Zu Beginn des Rennens in Wackersdorf war John Kevin Grams aus Westerenger mit seinem Kart zufrieden. Später begann es zu qualmen. Der 13-Jährige musste den Wettbewerb vorzeitig beenden.
Zu Beginn des Rennens in Wackersdorf war John Kevin Grams aus Westerenger mit seinem Kart zufrieden. Später begann es zu qualmen. Der 13-Jährige musste den Wettbewerb vorzeitig beenden.

ENGER-WESTERENGER Der Motor bockte

Pech für Team Grams: 13-Jähriger aus Westerenger muss qualmendes Kart abstellen

Enger-Westerenger. Bestens hatte sich der junge Kart-Fahrer John Kevin Grams auf den ersten Start in der neuen Klasse vorbereitet.

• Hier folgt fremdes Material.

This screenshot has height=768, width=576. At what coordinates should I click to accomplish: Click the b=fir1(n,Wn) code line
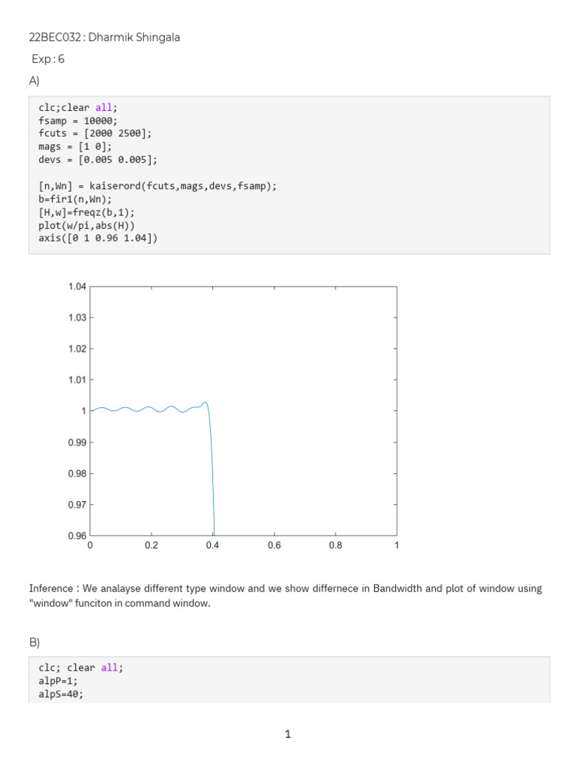(x=75, y=199)
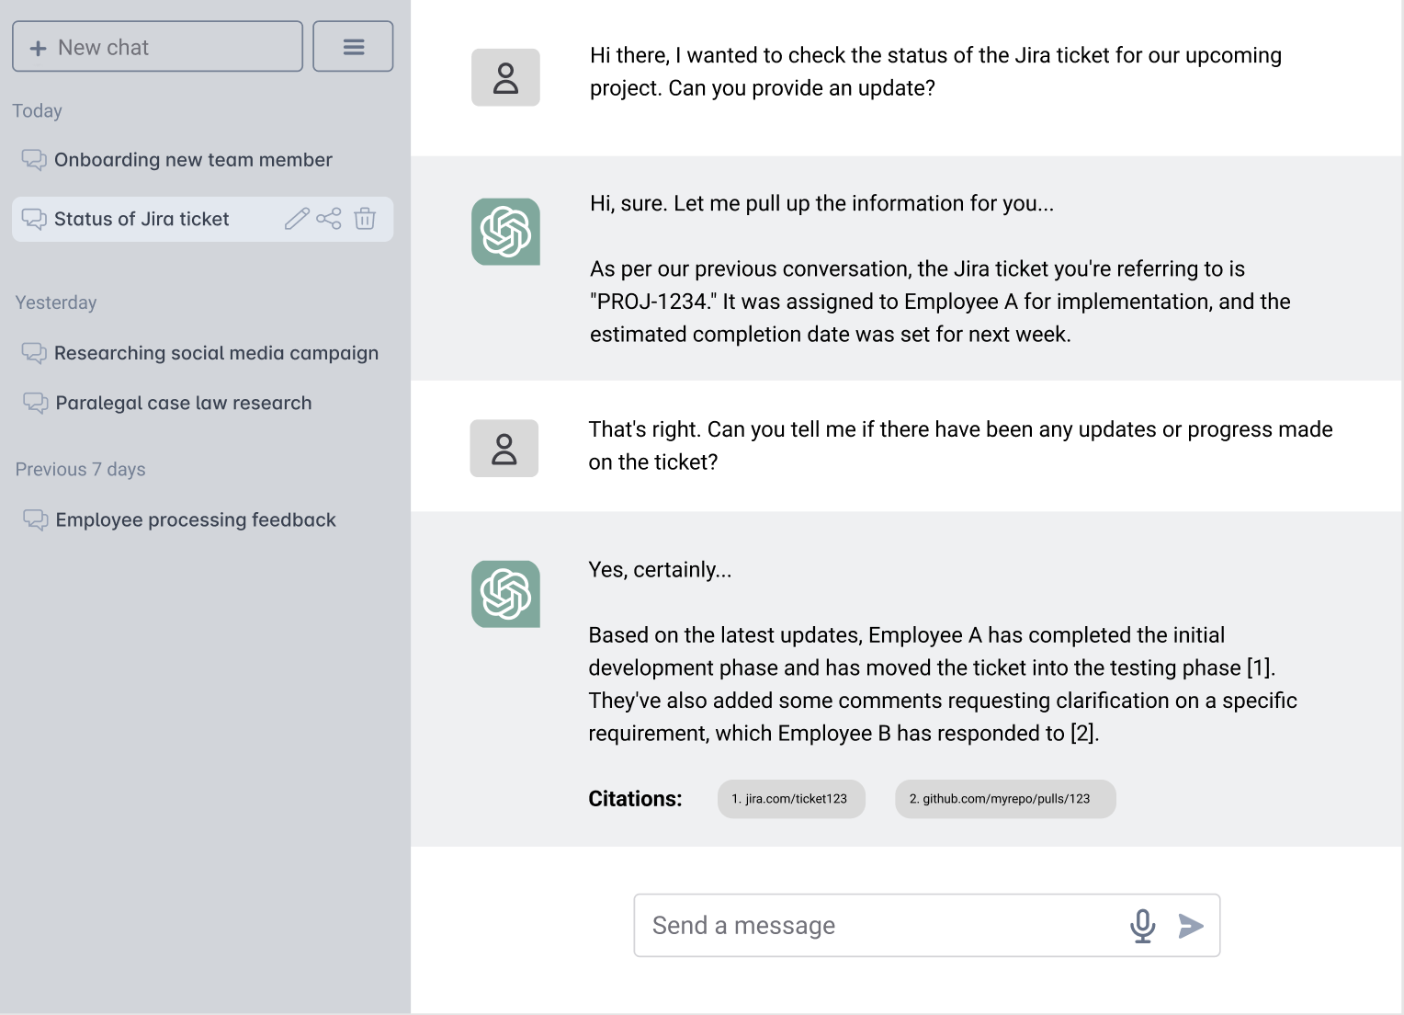Viewport: 1404px width, 1015px height.
Task: Select the Status of Jira ticket chat
Action: click(x=142, y=219)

Doch aus der erhofften vorderen Platzierung wurde nichts: Dem Team Grams blieb nichts als Qualm bei der "Rotax Max Challenge" (RMC) in Wackersdorf.

Der Grund: Das Kart bockte. In aussichtsreicher Position musste John seinen schnellen Flitzer neben der Strecke abstellen.

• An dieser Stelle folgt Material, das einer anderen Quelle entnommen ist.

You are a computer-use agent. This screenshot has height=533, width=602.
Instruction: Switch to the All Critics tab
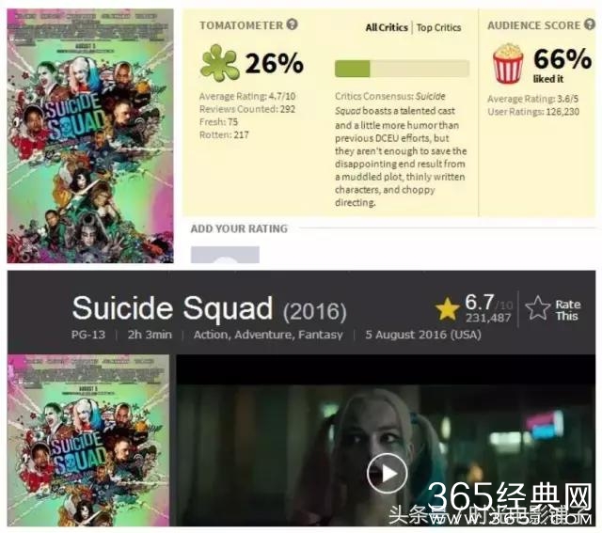[387, 27]
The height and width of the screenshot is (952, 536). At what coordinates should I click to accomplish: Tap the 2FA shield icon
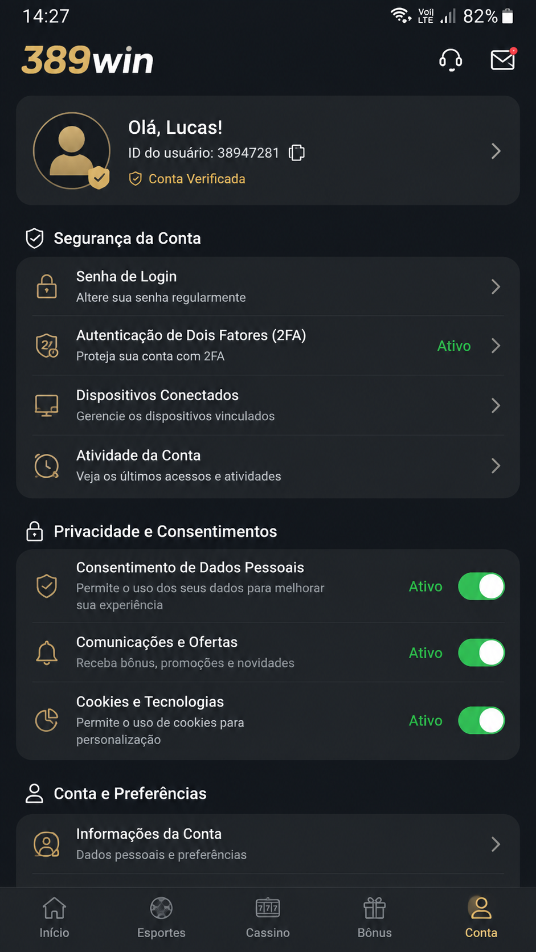[47, 346]
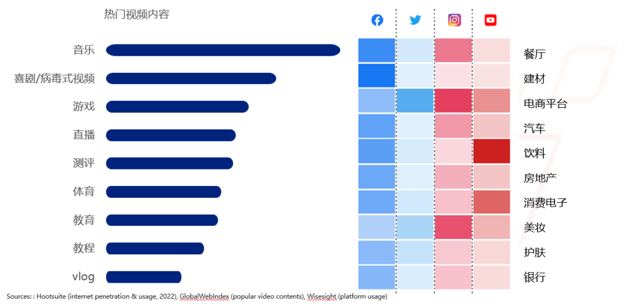Viewport: 639px width, 304px height.
Task: Click the YouTube logo icon
Action: pos(490,20)

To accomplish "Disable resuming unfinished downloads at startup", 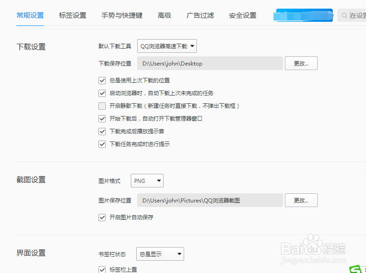I will pyautogui.click(x=102, y=93).
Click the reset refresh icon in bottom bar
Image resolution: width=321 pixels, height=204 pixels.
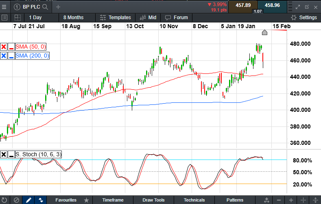(4, 200)
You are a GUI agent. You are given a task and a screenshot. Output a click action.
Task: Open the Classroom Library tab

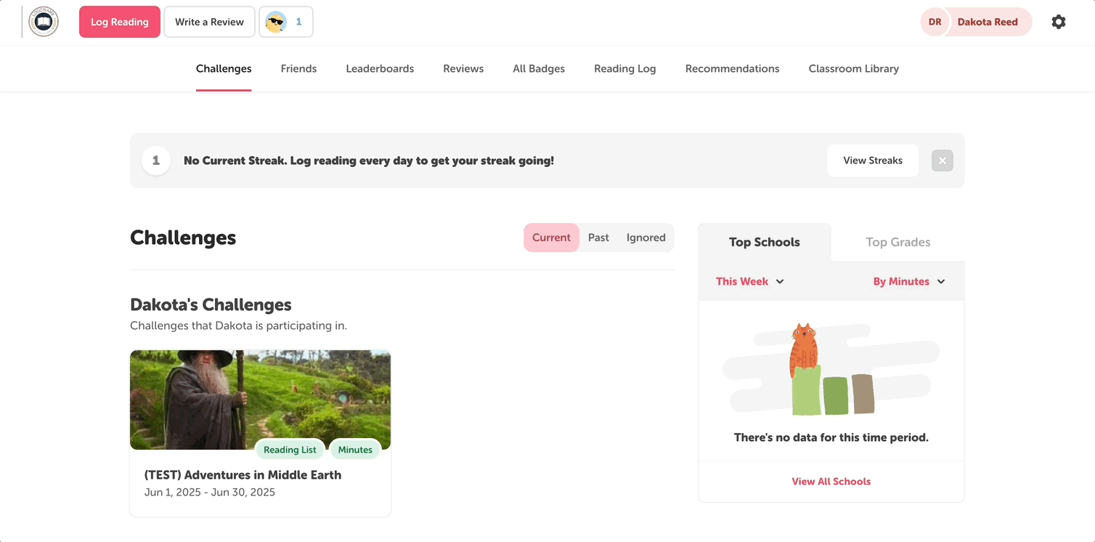click(x=853, y=68)
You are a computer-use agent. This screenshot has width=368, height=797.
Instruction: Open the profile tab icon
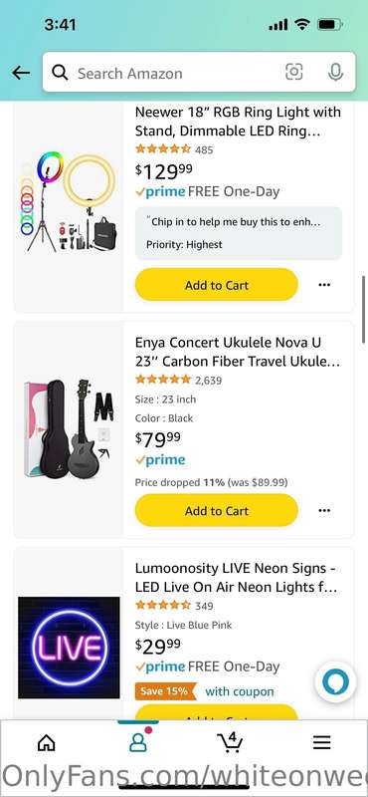pyautogui.click(x=137, y=741)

Für das Team Grams war das Rennen der Auftakt in einer neuen Rennklasse, der RMC in Wackersdorf (die NW berichtete). "Dass es sich um eine große Herausforderung handeln würde, war allen klar", betont Johns Papa Eduard.

Information

Videos zum Rennen

Hier die Links zu den Rennvideos:

Rennen 1: http://www.youtube.com/watch?v=6NMcPvskTag

Rennen 2: http://www.youtube.com/watch?v=dJpxk4WSiXM

Die Trainingseinheiten gestalteten sich wegen fehlender Einstellungserfahrung zunächst schwierig, aber am Ende konnte John eine passable Zeit herausfahren. Motiviert sahen er und sein Team dem Renntag entgegen, obwohl John immer wieder beklagte, dass sein Kartmotor zwischenzeitlich stockte.

Am Renntag regnete es allerdings. John machte jedoch das Beste daraus und landete im Zeittraining von 25 Konkurrenten auf Platz 16 - eine ausbaufähige Platzierung.

Der Start beim ersten Rennen gelang ihm gut und der Realschüler aus Westerenger fuhr auf Platz 11 vor.

In der letzten Runde allerdings fing sein Motor an zu qualmen, und der 13-jährige Schüler musste sein Kart frustriert an der Strecke abstellen.

Der kurz zuvor revidierte Motor wurde in der Mittagspause von einem akkreditierten Team repariert, und John war fest entschlossen zu kämpfen. Der Pilot startete von Platz 20 und begann eine Aufholjagd.

Nach nur wenigen Runden war der 12. Platz erreicht und John heftete sich dicht an seinen Vordermann, um diesen ebenfalls zu überholen. Die Top Ten waren wieder zum Greifen nahe.

"Kaum vorstellbar, aber der Motor ging abermals hoch und John musste sein qualmendes Kart wieder völlig enttäuscht und wütend an der Strecke abstellen", berichtet sein Vater. "So viel Pech war für das Team kaum zu fassen, aber das ist eben Motorsport."

Das Team Grams blickt trotzdem positiv nach vorn und stellt sich für das nächste Rennen in Oppenrod neu auf.

Johnny hatte sich sportlich gut auf die Saison vorbereitet: Anfang Dezember absolvierte er ein dreitägiges Konditions-Training speziell für Motorsportler. Seitdem trainiert der 13-Jährige regelmäßig, vor allem die Halsmuskeln, die wegen der enormen Fliehkräfte besonders stark belastet sind.

Bei den Rennen sind Johns Eltern immer dabei, der Vater als "Schrauber". Mutter Christina achtet auch darauf, dass die Ernährung stimmt.